What you should do:
In the listing below, find the line holding "Instruction: Click the" and the line holding "Image resolution: width=1284". Write out those two lines and all lines between, exactly, and nothing more.

Records for the task:
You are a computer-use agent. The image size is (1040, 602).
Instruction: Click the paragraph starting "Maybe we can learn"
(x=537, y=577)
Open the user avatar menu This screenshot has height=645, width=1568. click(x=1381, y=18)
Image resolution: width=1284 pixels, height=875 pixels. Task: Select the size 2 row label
...
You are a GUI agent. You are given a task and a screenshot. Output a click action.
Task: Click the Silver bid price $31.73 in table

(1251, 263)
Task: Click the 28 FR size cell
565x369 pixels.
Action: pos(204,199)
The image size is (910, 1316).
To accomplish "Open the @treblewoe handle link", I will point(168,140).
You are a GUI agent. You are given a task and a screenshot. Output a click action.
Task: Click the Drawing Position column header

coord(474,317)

Answer to the problem:
Instruction: Click the paragraph starting "Maybe we can learn"
(x=537, y=577)
Open the user avatar menu This screenshot has height=645, width=1568. click(x=1381, y=18)
Image resolution: width=1284 pixels, height=875 pixels. Task: Select the size 2 row label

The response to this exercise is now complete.